Task directions: Word for word, output the data, with none of its pictures.

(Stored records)

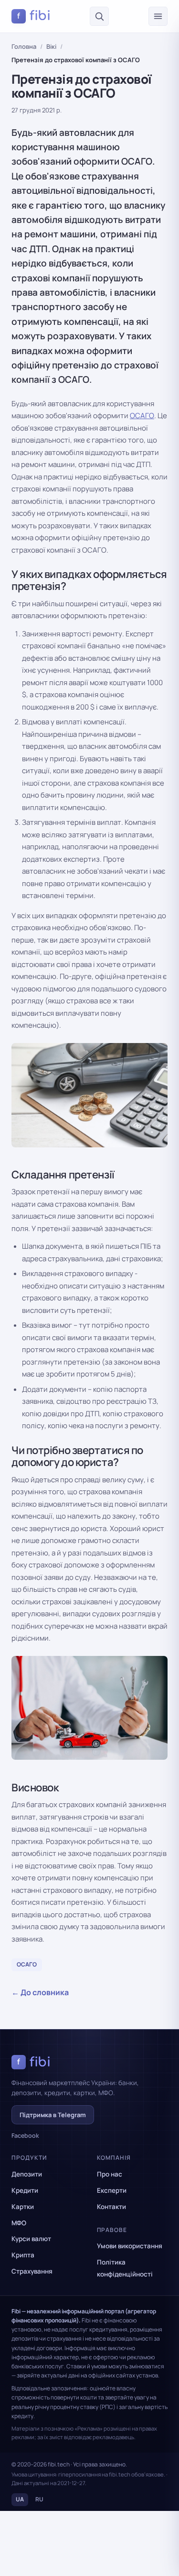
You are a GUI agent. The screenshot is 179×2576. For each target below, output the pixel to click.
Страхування (32, 2271)
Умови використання (129, 2246)
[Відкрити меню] (158, 16)
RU (39, 2499)
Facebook (25, 2136)
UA (20, 2499)
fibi (34, 16)
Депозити (26, 2174)
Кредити (24, 2190)
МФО (18, 2223)
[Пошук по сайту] (99, 16)
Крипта (22, 2255)
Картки (22, 2206)
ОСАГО (142, 416)
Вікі (51, 46)
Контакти (111, 2206)
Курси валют (31, 2238)
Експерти (111, 2190)
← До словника (40, 1992)
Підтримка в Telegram (53, 2114)
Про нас (109, 2174)
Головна (23, 46)
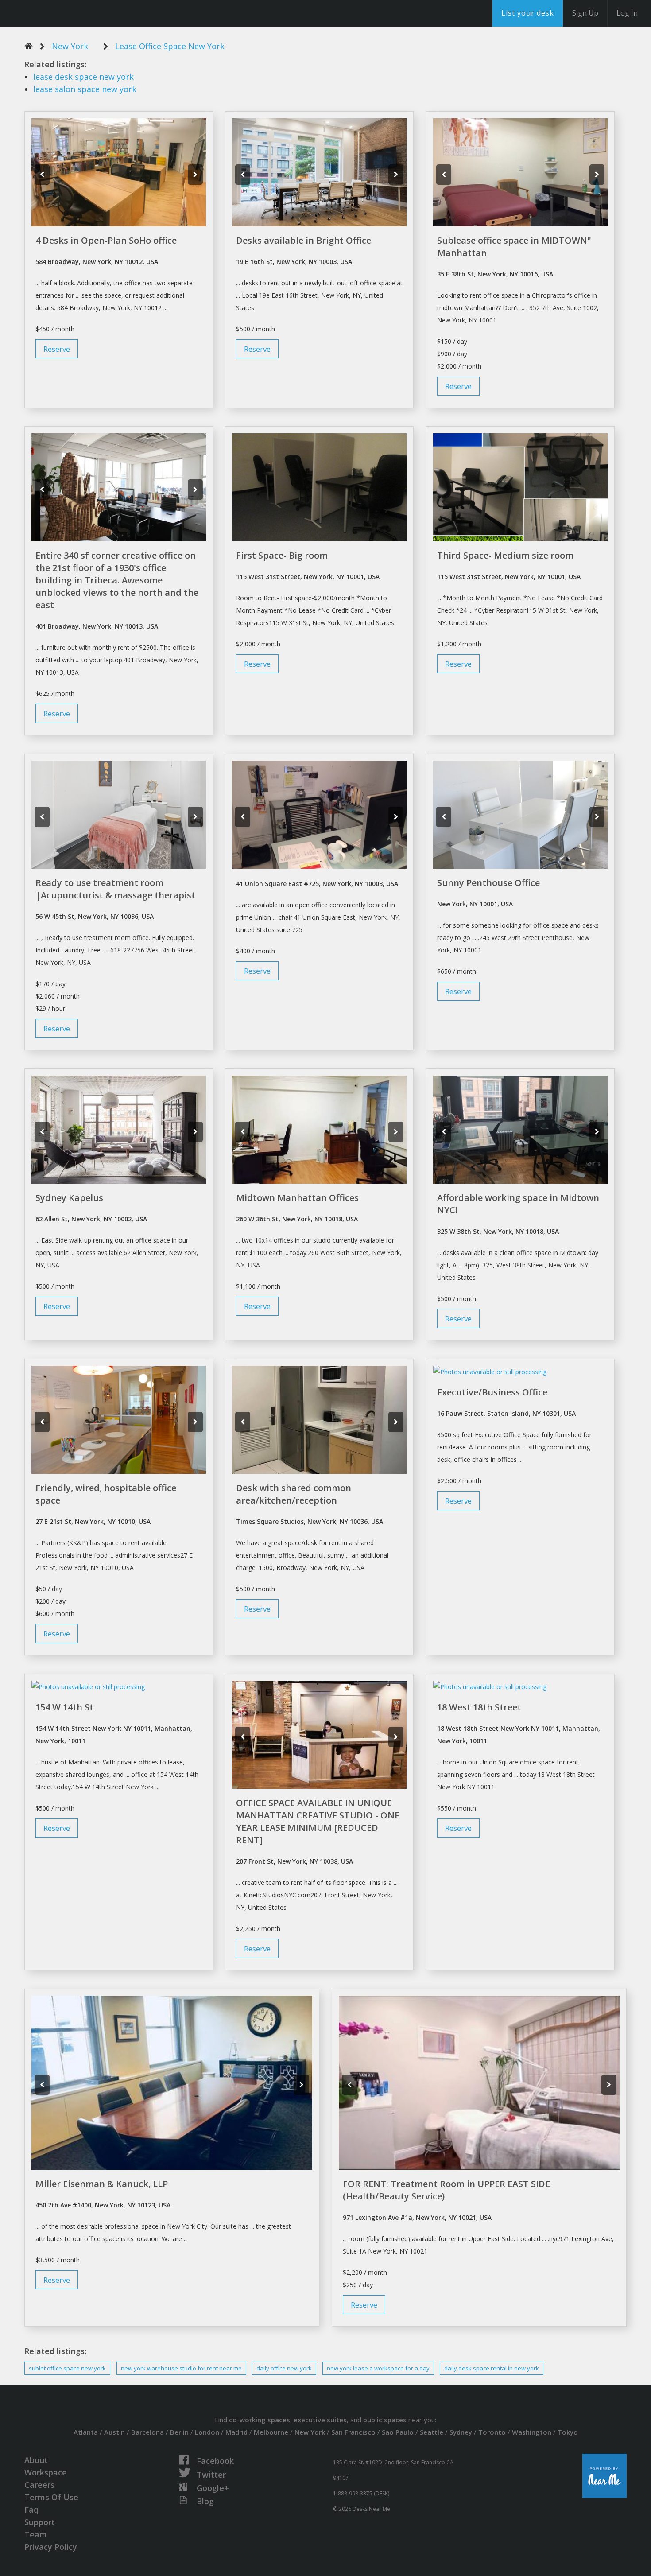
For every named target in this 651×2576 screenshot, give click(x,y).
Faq (31, 2509)
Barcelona (147, 2432)
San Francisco (353, 2432)
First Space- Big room (282, 555)
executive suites (320, 2419)
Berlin (179, 2432)
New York (70, 46)
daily (284, 2368)
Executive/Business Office (492, 1392)
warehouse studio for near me (181, 2368)
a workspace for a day (378, 2368)
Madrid (236, 2432)
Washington (531, 2432)
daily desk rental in (491, 2368)
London (207, 2432)
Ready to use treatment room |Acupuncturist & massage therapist (115, 889)
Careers (39, 2484)
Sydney (461, 2432)
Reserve (56, 349)
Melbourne (271, 2432)
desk (83, 76)
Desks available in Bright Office (303, 240)
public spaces (385, 2419)
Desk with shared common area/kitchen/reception (293, 1494)
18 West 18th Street (479, 1707)
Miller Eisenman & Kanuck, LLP (101, 2184)
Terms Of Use (51, 2497)
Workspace (45, 2472)
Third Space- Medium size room (505, 555)
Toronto (492, 2432)
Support (39, 2522)
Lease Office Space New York (170, 46)
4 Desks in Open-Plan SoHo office (106, 240)
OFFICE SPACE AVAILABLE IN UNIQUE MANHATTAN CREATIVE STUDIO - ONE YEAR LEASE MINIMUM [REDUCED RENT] (317, 1821)
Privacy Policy (50, 2546)
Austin (114, 2432)
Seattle (431, 2432)
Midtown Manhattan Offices (297, 1198)
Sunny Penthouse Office (488, 883)
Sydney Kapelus (69, 1198)
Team (35, 2534)
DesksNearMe (62, 13)
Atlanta (86, 2432)
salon (84, 89)
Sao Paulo (398, 2432)
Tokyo (568, 2432)
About (36, 2460)
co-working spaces (259, 2419)
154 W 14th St (64, 1707)
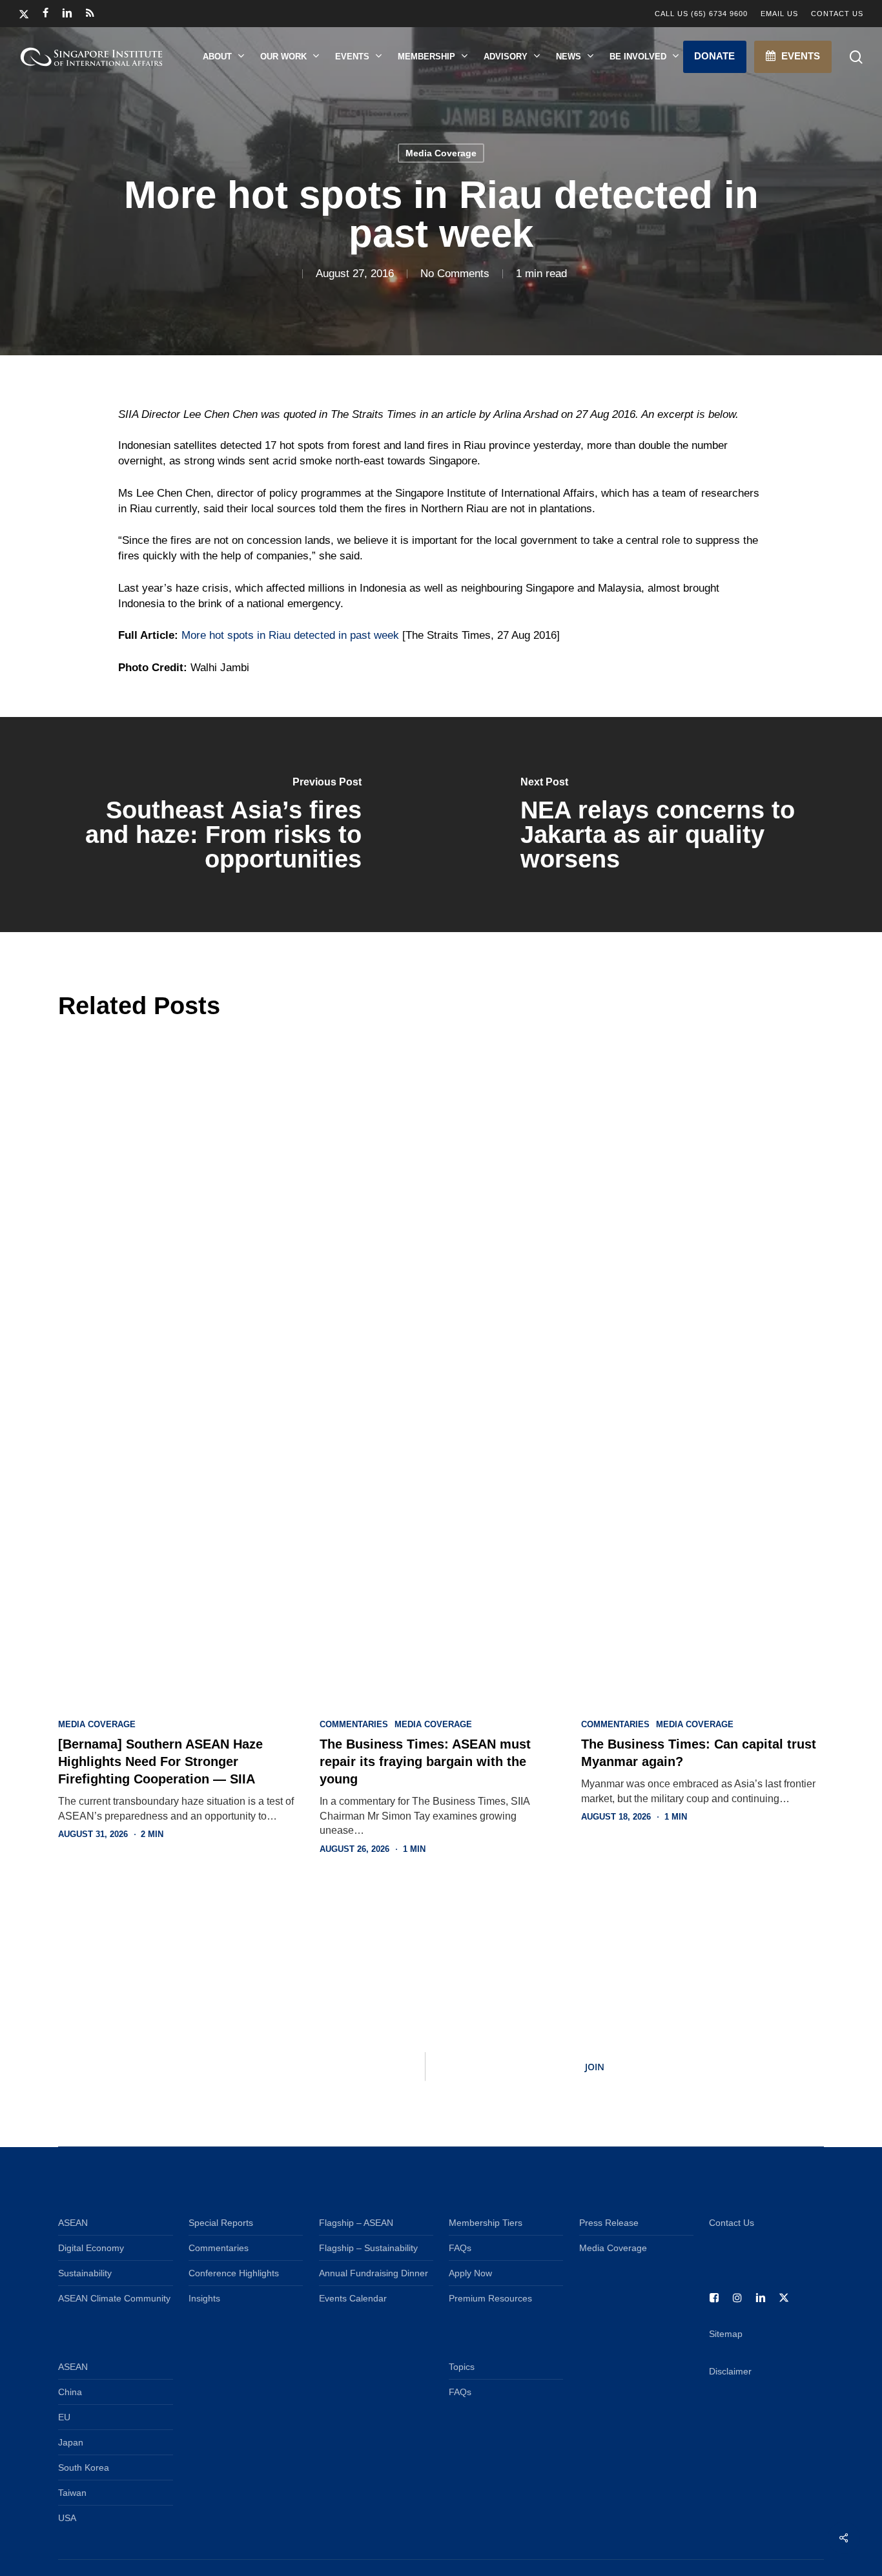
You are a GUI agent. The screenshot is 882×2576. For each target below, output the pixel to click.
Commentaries (354, 1724)
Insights (204, 2298)
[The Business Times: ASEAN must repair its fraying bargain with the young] (441, 1366)
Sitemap (726, 2334)
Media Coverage (441, 153)
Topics (462, 2367)
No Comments (454, 273)
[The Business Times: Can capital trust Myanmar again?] (702, 1366)
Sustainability (85, 2273)
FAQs (460, 2248)
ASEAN (73, 2223)
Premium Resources (490, 2298)
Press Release (609, 2223)
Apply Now (470, 2273)
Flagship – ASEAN (356, 2223)
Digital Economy (91, 2248)
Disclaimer (730, 2371)
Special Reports (221, 2223)
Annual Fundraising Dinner (373, 2273)
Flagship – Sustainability (368, 2248)
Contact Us (731, 2223)
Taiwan (72, 2493)
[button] (714, 57)
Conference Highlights (234, 2273)
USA (67, 2518)
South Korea (83, 2467)
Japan (70, 2442)
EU (64, 2417)
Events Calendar (353, 2298)
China (70, 2392)
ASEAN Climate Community (114, 2298)
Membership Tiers (485, 2223)
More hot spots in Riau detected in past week (290, 635)
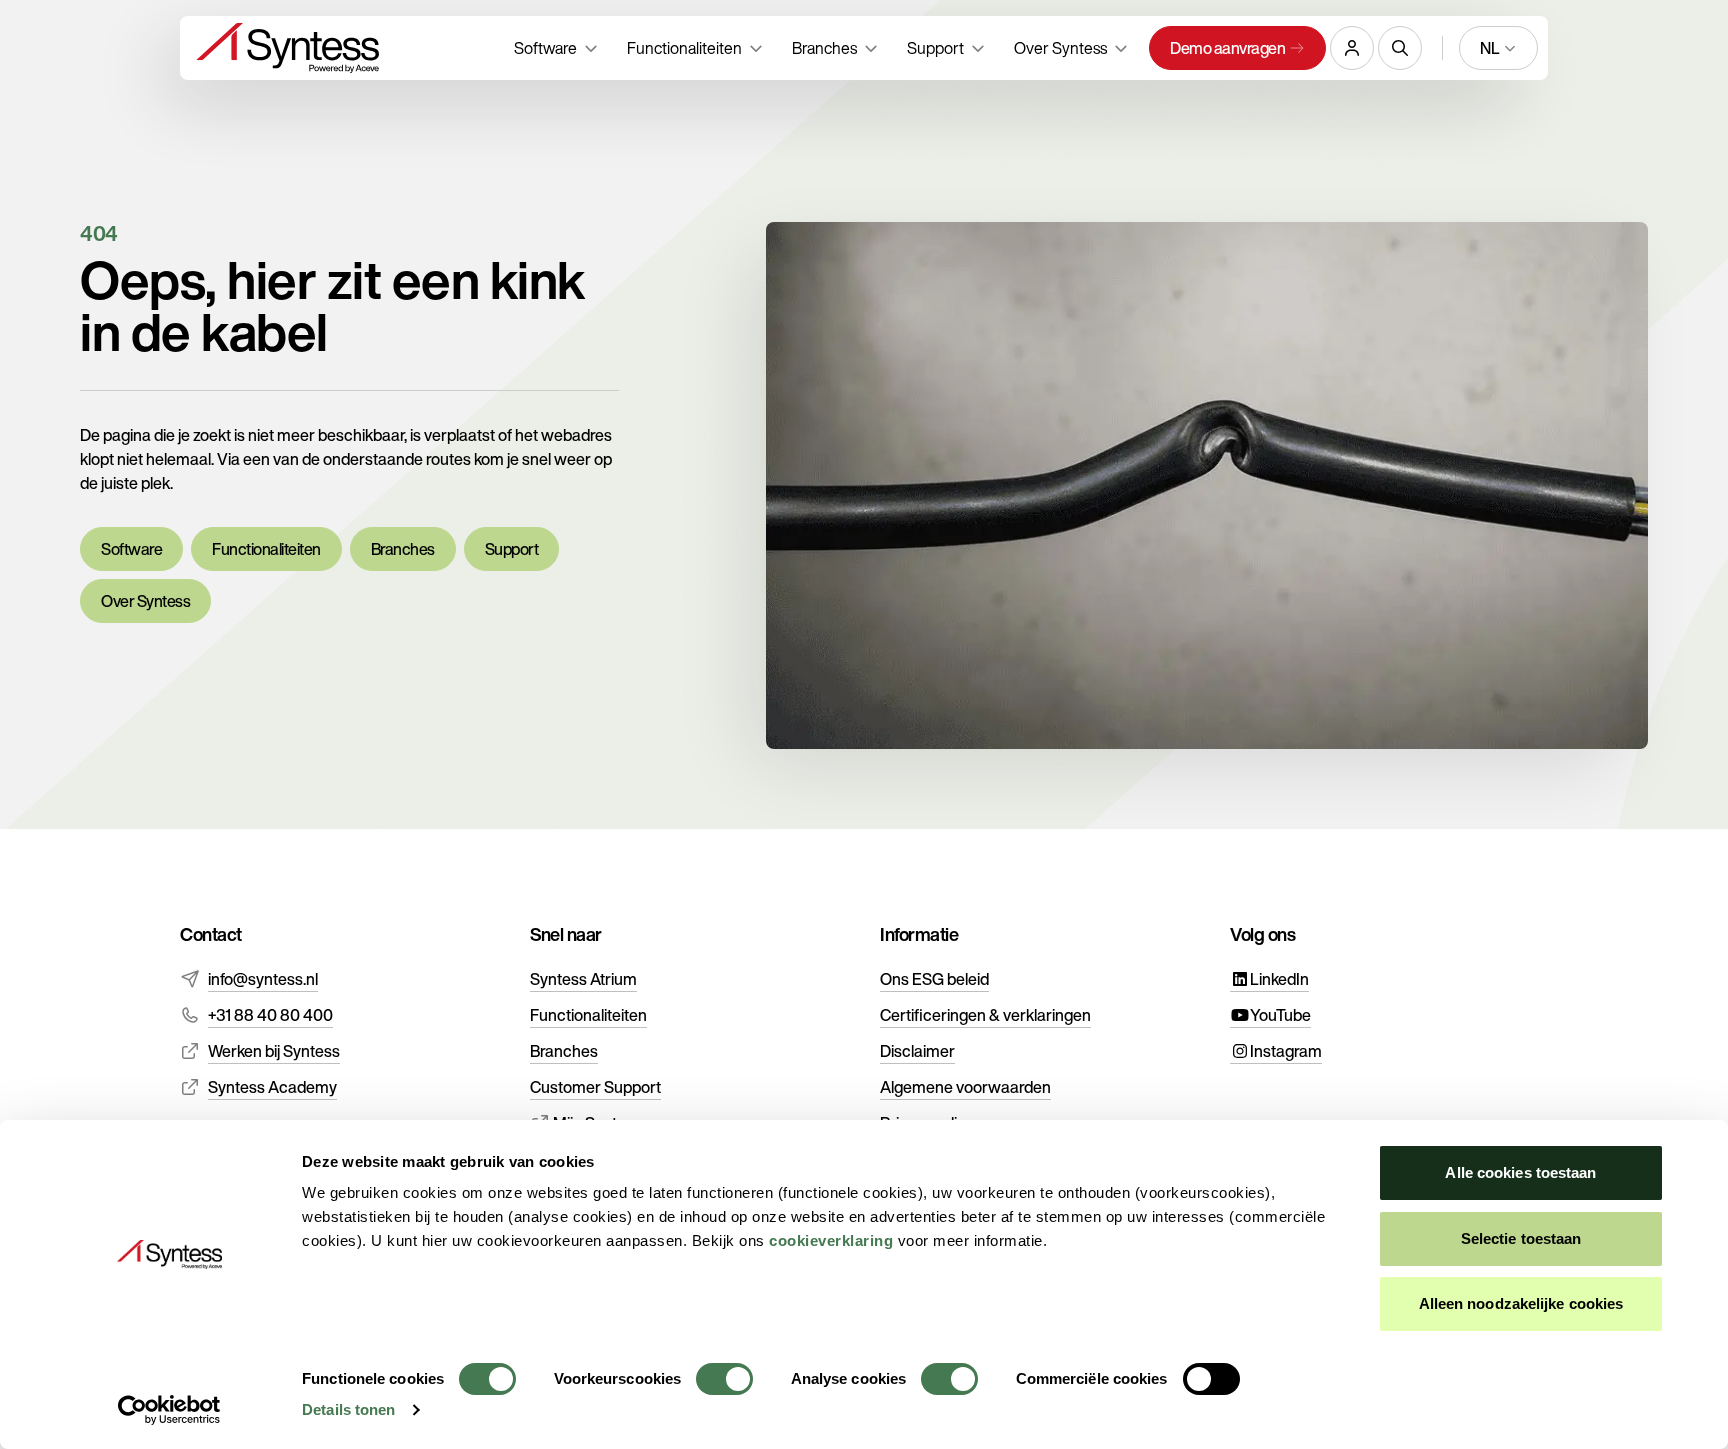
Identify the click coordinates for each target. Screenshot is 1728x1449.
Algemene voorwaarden (965, 1087)
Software (131, 549)
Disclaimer (917, 1051)
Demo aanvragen (1227, 48)
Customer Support (595, 1087)
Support (512, 549)
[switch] (724, 1379)
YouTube (1280, 1015)
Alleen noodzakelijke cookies (1521, 1303)
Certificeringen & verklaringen (985, 1015)
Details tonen (348, 1409)
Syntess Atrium (583, 979)
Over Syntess (145, 601)
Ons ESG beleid (934, 979)
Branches (403, 549)
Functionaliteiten (266, 549)
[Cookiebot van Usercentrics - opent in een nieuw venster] (169, 1410)
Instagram (1286, 1051)
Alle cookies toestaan (1520, 1172)
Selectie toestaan (1521, 1238)
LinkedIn (1279, 979)
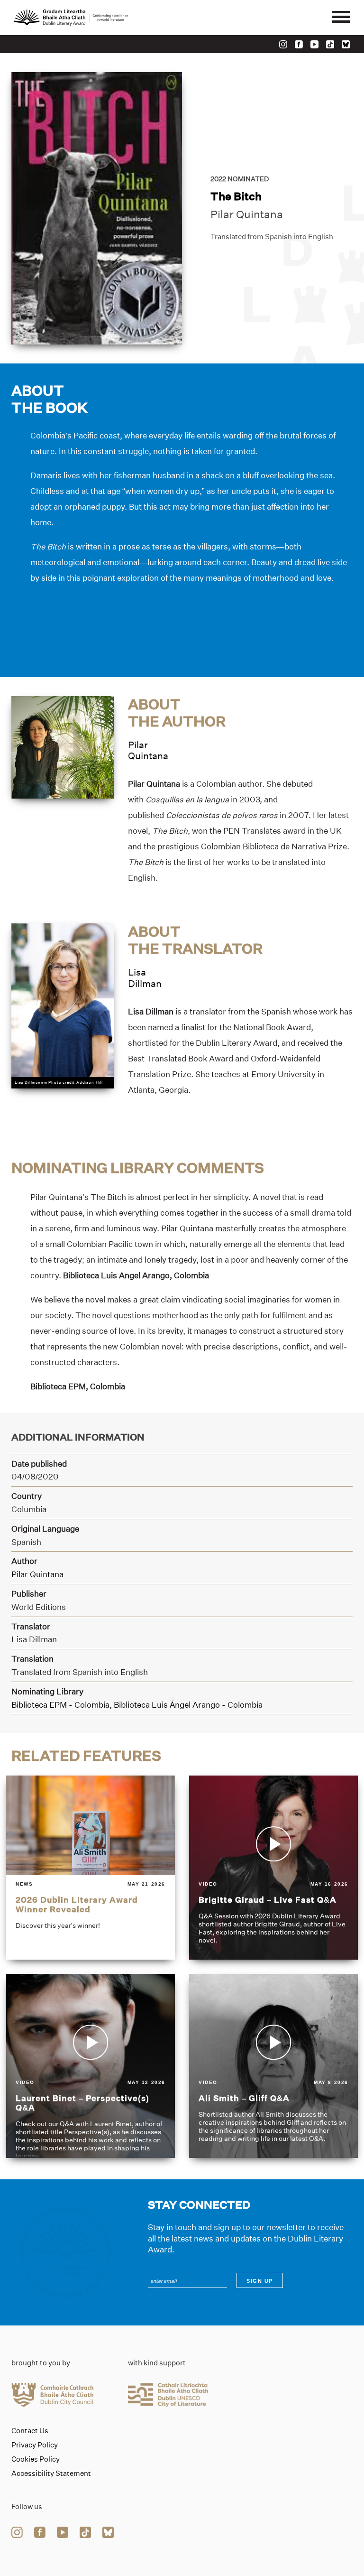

Answer to this task:
You are a GUI agent. The screenshot is 179×2576. For each target below, output the pixel to click.
Страхування (32, 2271)
Умови використання (129, 2246)
[Відкрити меню] (158, 16)
RU (39, 2499)
Facebook (25, 2136)
UA (20, 2499)
fibi (34, 16)
Депозити (26, 2174)
Кредити (24, 2190)
МФО (18, 2223)
[Пошук по сайту] (99, 16)
Крипта (22, 2255)
Картки (22, 2206)
ОСАГО (142, 416)
Вікі (51, 46)
Контакти (111, 2206)
Курси валют (31, 2238)
Експерти (111, 2190)
← До словника (40, 1992)
Підтримка в Telegram (53, 2114)
Про нас (109, 2174)
Головна (23, 46)
For every named target in this 651×2576 screenshot, give click(x,y).
Faq (31, 2509)
Barcelona (147, 2432)
San Francisco (353, 2432)
First Space- Big room (282, 555)
executive suites (320, 2419)
Berlin (179, 2432)
New York (70, 46)
daily (284, 2368)
Executive/Business Office (492, 1392)
warehouse studio for near me (181, 2368)
a workspace for a day (378, 2368)
Madrid (236, 2432)
Washington (531, 2432)
daily desk rental in (491, 2368)
London (207, 2432)
Ready to use treatment room |Acupuncturist & massage therapist (115, 889)
Careers (39, 2484)
Sydney (461, 2432)
Reserve (56, 349)
Melbourne (271, 2432)
desk (83, 76)
Desks available in Bright Office (303, 240)
public spaces (385, 2419)
Desk with shared common area/kitchen/reception (293, 1494)
18 West 18th Street (479, 1707)
Miller Eisenman & Kanuck, LLP (101, 2184)
Terms Of Use (51, 2497)
Workspace (45, 2472)
Third Space- Medium size room (505, 555)
Toronto (492, 2432)
Support (39, 2522)
Lease Office Space New York (170, 46)
4 Desks in Open-Plan SoHo office (106, 240)
OFFICE SPACE AVAILABLE IN UNIQUE MANHATTAN CREATIVE STUDIO - ONE YEAR LEASE MINIMUM [REDUCED RENT] (317, 1821)
Privacy Policy (50, 2546)
Austin (114, 2432)
Seattle (431, 2432)
Midtown Manhattan Offices (297, 1198)
Sunny Penthouse Office (488, 883)
Sydney Kapelus (69, 1198)
Team (35, 2534)
DesksNearMe (62, 13)
Atlanta (86, 2432)
salon (84, 89)
Sao Paulo (398, 2432)
Tokyo (568, 2432)
About (36, 2460)
co-working spaces (259, 2419)
154 W 14th St (64, 1707)
You are a GUI agent. The screenshot is 882×2576. For each target below, output the pixel to click.
Commentaries (354, 1724)
Insights (204, 2298)
[The Business Times: ASEAN must repair its fraying bargain with the young] (441, 1366)
Sitemap (726, 2334)
Media Coverage (441, 153)
Topics (462, 2367)
No Comments (454, 273)
[The Business Times: Can capital trust Myanmar again?] (702, 1366)
Sustainability (85, 2273)
FAQs (460, 2248)
ASEAN (73, 2223)
Premium Resources (490, 2298)
Press Release (609, 2223)
Apply Now (470, 2273)
Flagship – ASEAN (356, 2223)
Digital Economy (91, 2248)
Disclaimer (730, 2371)
Special Reports (221, 2223)
Annual Fundraising Dinner (373, 2273)
Flagship – Sustainability (368, 2248)
Contact Us (731, 2223)
Taiwan (72, 2493)
[button] (714, 57)
Conference Highlights (234, 2273)
USA (67, 2518)
South Korea (83, 2467)
Japan (70, 2442)
EU (64, 2417)
Events Calendar (353, 2298)
China (70, 2392)
ASEAN Climate Community (114, 2298)
Membership Tiers (485, 2223)
More hot spots in Riau detected in past week (290, 635)
Identify the click coordinates for each target. Screenshot is 1728x1449.
Algemene voorwaarden (965, 1087)
Software (131, 549)
Disclaimer (917, 1051)
Demo aanvragen (1227, 48)
Customer Support (595, 1087)
Support (512, 549)
[switch] (724, 1379)
YouTube (1280, 1015)
Alleen noodzakelijke cookies (1521, 1303)
Certificeringen & verklaringen (985, 1015)
Details tonen (348, 1409)
Syntess Atrium (583, 979)
Over Syntess (145, 601)
Ons ESG beleid (934, 979)
Branches (403, 549)
Functionaliteiten (266, 549)
[Cookiebot van Usercentrics - opent in een nieuw venster] (169, 1410)
Instagram (1286, 1051)
Alle cookies toestaan (1520, 1172)
Selectie toestaan (1521, 1238)
LinkedIn (1279, 979)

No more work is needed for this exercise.